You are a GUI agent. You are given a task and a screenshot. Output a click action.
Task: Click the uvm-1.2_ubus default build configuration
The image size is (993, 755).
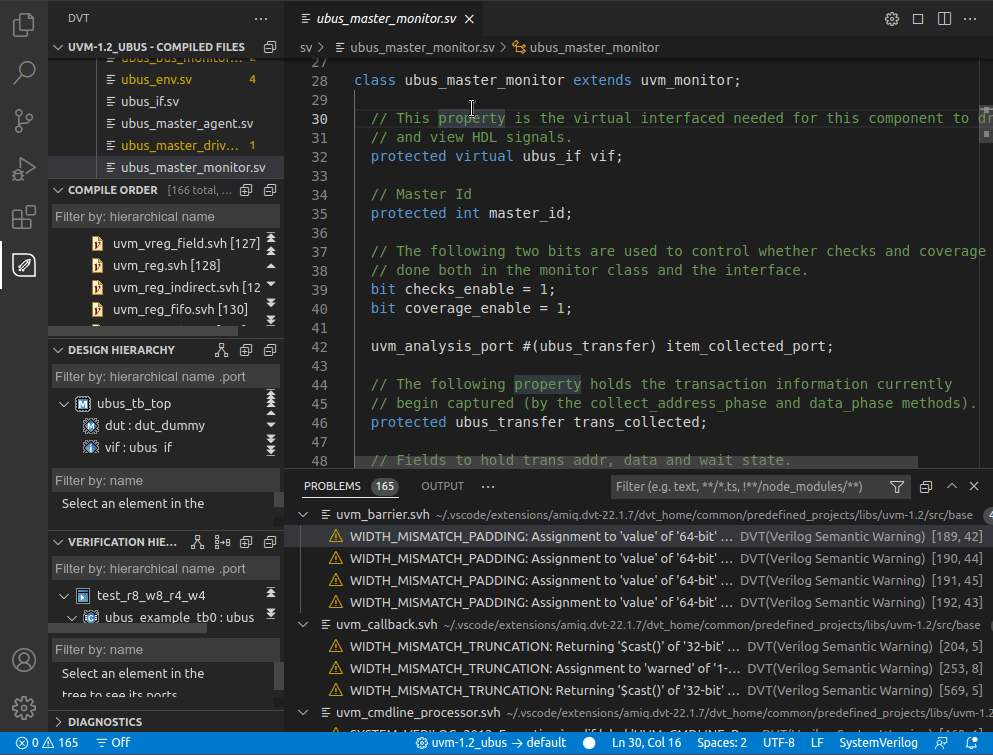[490, 743]
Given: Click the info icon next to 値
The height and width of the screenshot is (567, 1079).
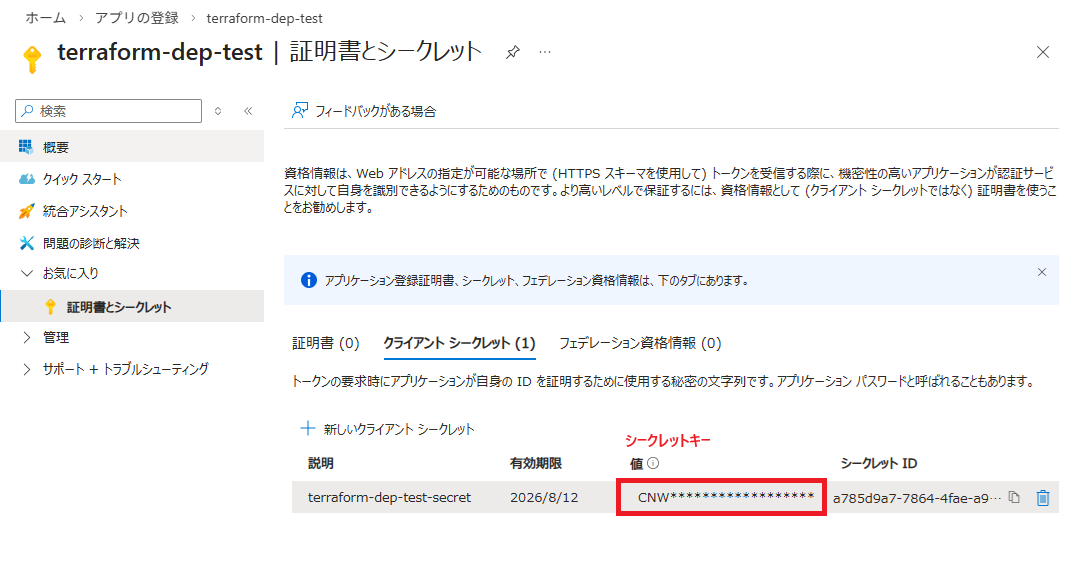Looking at the screenshot, I should click(653, 463).
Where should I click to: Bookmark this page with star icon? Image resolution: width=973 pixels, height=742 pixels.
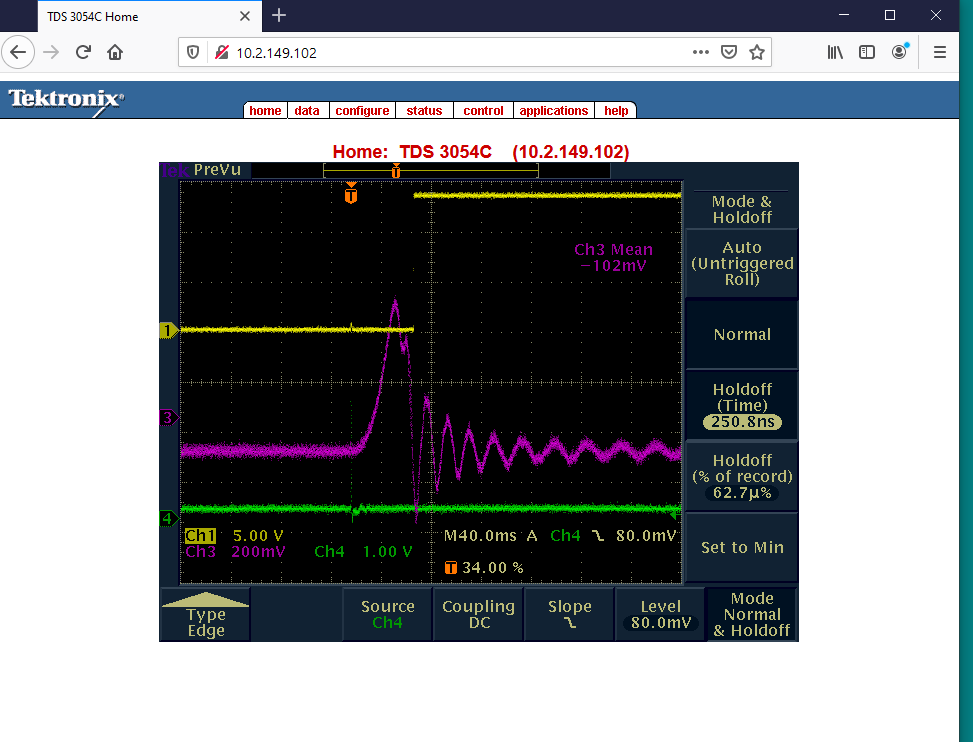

+---+

DIRECTIONS:
Images stay out, but the rest of the records must be retyped exactly.

PROBLEM SOLUTION:
You are a GUI agent. You are given a task and a screenshot. Output a click action.
Task: Click the uvm-1.2_ubus default build configuration
The image size is (993, 755).
[490, 743]
Given: Click the info icon next to 値
The height and width of the screenshot is (567, 1079).
Looking at the screenshot, I should click(653, 463).
Where should I click to: Bookmark this page with star icon? Image resolution: width=973 pixels, height=742 pixels.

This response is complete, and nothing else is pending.